First and foremost, if you ever open your PS3, even after the warranty is out, Sony has the right to refuse to let you send it in for service, this doesn't apply to changing the hard drive on the old fat models.
Second, if you're fairly handy with electronics and you don't ever plan on sending your unit to Sony you can put in a manual fan controller so that your unit will never get hot again. This can prevent most YLODs or, if you've already had one and reflowed your mobo, it will keep it from happening again. While you're in there rooting around you may as well change your thermal paste on the CPU & GPU because the stuff from the factory is absolute junk.
Third, if you can remember hearing your PS3 fans running, but now you can't hear them and it doesn't seem to be blowing any air it's possible that it's stuck on low idle like mine was, which subsequently caused it to get hot and freeze constantly.

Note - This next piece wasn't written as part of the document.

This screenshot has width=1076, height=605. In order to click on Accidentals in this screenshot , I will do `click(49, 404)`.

Fourth, never ever ever let your PS3 freeze or shut off during a firmware update, it will brick your unit, you will have to send it to Sony, a new hard drive won't fix the problem. If you're unit is freezing for some reason and you reformat the hard drive don't reinstall the firmware until AFTER you fix the freezing issue.

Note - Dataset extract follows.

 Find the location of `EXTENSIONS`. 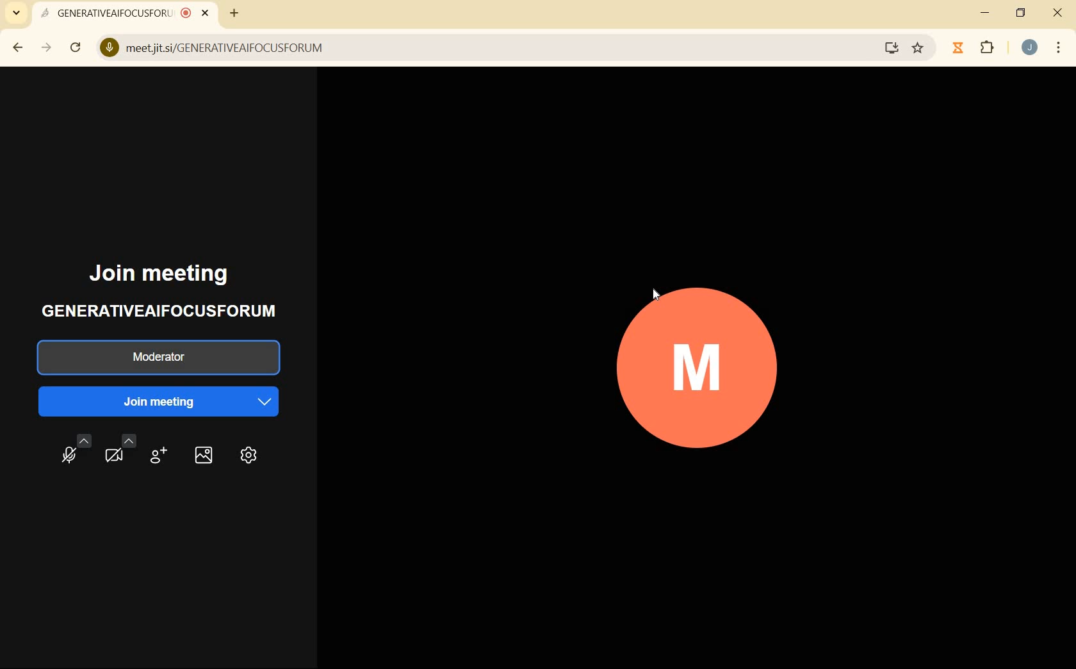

I've learned these things in the last week, all of them the hard way, I'm just passing on what I know, hopefully it will save somebody $150 and their PS3 a trip to Sony in a cardboard coffin.
In a related story I have a working 120gb PS3 slim, and an old backward compatible 80gb with 4 holes drilled in the case, a manual fan controller, new thermal paste, and screwed up internal flash memory that is currently operating in doorstop mode.